Seabourn Cruise Line 800/929-9595. From seared sea scallops on a bed of spinach and potatoes with saffron sauce to pheasant breast with lingonberry cakes and champagne cabbage, this line specializes in adventurous updates on classic dishes, with an emphasis on local, seasonal fare. They'll even deliver dinner to your suite, course by course, with white-glove service.
Silversea 800/722-9955. Master chefs from Le Cordon Bleu Culinary Academy join Silversea's expert chefs and sommeliers on six 1998 sailings to host cooking presentations and wine tastings. Chefs design special menus adapting classical techniques to the cuisine of the port the ship is calling at, be it in Bombay, Haifa, the Maldives, or Phuket. Silversea also has the dangerous distinction of offering unlimited champagne and caviar.
Next year's shore excursions are more intriguing than ever.
Cunard 800/528-6273. In 1998, Sea Goddess II adds two Southeast Asia day trips. In Indonesia's Spice Islands, guests tour museums and forts, dine on the veranda of a villa, then wander the grounds of a 300-year-old nutmeg plantation. On the ship's junket from Singapore to Phuket, they board longboats to Dusit Rayawadee, one of Thailand's nicest resorts, to snorkel, swim, and lunch in a beachside cave.
Marine Expeditions 800/628-8747. This line vows to make the ends of the earth affordable and accessible. Voyage to Russia's Kuril Islands, where few outsiders have set foot. Hike active volcanoes and hot springs and meet villagers in the Pacific's "ring of fire." Or take a Zodiac excursion down the tributaries of the Amazon.
Royal Caribbean International 800/327-6700. Sample some of the best golf courses in the Pacific Rim on RCI's new golf trip to Hawaii. Back on board, golfers can practice their swings on the ships' 18-hole miniature courses, complete with traps and water hazards.
Special Expeditions 800/762-0003. You might find yourself stepping over sea lions and iguanas, albatrosses and red-footed boobies, as you explore Ecuador's Galá pagos Islands, led by experts on the area's wildlife and ecology.

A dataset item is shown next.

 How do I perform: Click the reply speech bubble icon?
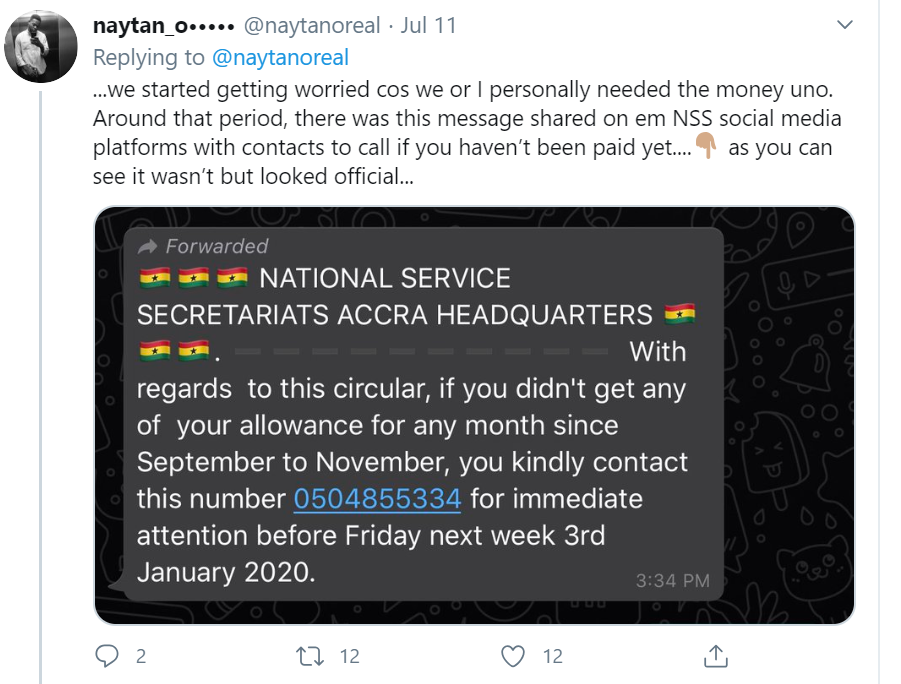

On Special Expeditions' summer journey to Sweden, founder Sven-Olof Lindblad employs locals to give insider tours of villages in the Stockholm Archipelago.

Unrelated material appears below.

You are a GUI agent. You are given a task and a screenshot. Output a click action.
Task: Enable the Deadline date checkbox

Zegrahm Expeditions 800/628-8747. Zegrahm prides itself on guides who are leaders in their fields: your trip might be accompanied by the world's foremost authority on seabirds or the first woman to ski the more than 800 miles from Patriot Hills to the South Pole. Examine Aboriginal cave paintings with an archaeologist in the Kimberley, the remote northwest region of Australia; or explore the far reaches of the Antarctic by Zodiac.